La parentalité multiculturelle : Les premiers pas d’une mère entre deux pays.
Depuis le film ‘L’Auberge Espagnole’ de Cédric Klapisch, les couples bi-nationaux se sont multipliés comme des petits pains. Un étudiant Erasmus sur quatre a rencontré l’amour à l’étranger et grâce à ce programme européen un million de bébés ont vu le jour depuis 1987. Selon l’INED, un mariage sur sept célébré en France est un mariage mixte (soit une personne de nationalité française qui épouse une personne de nationalité étrangère)…
Moi aussi, je représente une de ces personnes étrangères que mon mari a épousé.
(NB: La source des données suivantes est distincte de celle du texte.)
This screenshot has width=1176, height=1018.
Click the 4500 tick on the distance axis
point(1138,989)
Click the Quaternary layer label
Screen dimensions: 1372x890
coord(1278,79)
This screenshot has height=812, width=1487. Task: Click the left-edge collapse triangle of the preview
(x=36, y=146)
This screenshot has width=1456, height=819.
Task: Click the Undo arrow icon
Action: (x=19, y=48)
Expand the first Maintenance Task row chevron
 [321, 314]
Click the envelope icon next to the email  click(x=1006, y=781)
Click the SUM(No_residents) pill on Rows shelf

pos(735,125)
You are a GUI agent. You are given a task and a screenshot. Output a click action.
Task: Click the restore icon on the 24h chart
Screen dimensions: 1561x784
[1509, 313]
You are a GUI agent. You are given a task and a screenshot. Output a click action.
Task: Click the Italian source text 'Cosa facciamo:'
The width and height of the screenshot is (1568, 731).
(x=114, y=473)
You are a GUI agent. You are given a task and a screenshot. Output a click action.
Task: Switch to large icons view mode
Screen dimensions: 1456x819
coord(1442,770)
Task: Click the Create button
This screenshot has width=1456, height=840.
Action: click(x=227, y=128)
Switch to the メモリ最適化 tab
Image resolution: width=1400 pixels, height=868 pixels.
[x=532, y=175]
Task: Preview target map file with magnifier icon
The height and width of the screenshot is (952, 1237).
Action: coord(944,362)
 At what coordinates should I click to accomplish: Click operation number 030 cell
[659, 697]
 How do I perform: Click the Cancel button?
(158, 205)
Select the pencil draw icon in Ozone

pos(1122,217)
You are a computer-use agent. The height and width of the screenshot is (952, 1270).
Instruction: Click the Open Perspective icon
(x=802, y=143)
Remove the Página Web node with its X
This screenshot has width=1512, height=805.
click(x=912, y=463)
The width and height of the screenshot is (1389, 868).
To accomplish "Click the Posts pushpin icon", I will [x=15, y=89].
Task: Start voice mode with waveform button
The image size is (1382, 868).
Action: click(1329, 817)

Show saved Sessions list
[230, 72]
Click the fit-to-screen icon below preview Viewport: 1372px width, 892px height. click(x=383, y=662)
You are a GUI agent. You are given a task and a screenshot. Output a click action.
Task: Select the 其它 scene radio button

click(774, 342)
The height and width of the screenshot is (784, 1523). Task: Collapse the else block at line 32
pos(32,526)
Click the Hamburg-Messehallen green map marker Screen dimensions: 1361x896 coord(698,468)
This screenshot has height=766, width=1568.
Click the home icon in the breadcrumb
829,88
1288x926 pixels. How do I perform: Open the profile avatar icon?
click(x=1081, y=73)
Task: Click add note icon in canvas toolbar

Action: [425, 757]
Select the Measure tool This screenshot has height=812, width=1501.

Le film cité plus haut, je l’ai vu en 2007. Ma professeure de français de l’époque (dont je ne garde pas un souvenir extraordinaire) m’a pourtant ouvert un univers déterminant pour ma vie. Après avoir été plongée dans les aventures du jeune Xavier à Barcelone, je m’étais jurée d’aller faire des études et de partir en France (et de découvrir tous les films de Cédric Klapisch !). On peut dire que j’ai bien profité du programme Erasmus (et Erasmus +, et Erasmus stage etc.). Après chaque retour en Allemagne, j’ai écoulé tout mon stock de larmes jusqu’au moment où j’ai trouvé une nouvelle opportunité de quitter l’Allemagne pour la France.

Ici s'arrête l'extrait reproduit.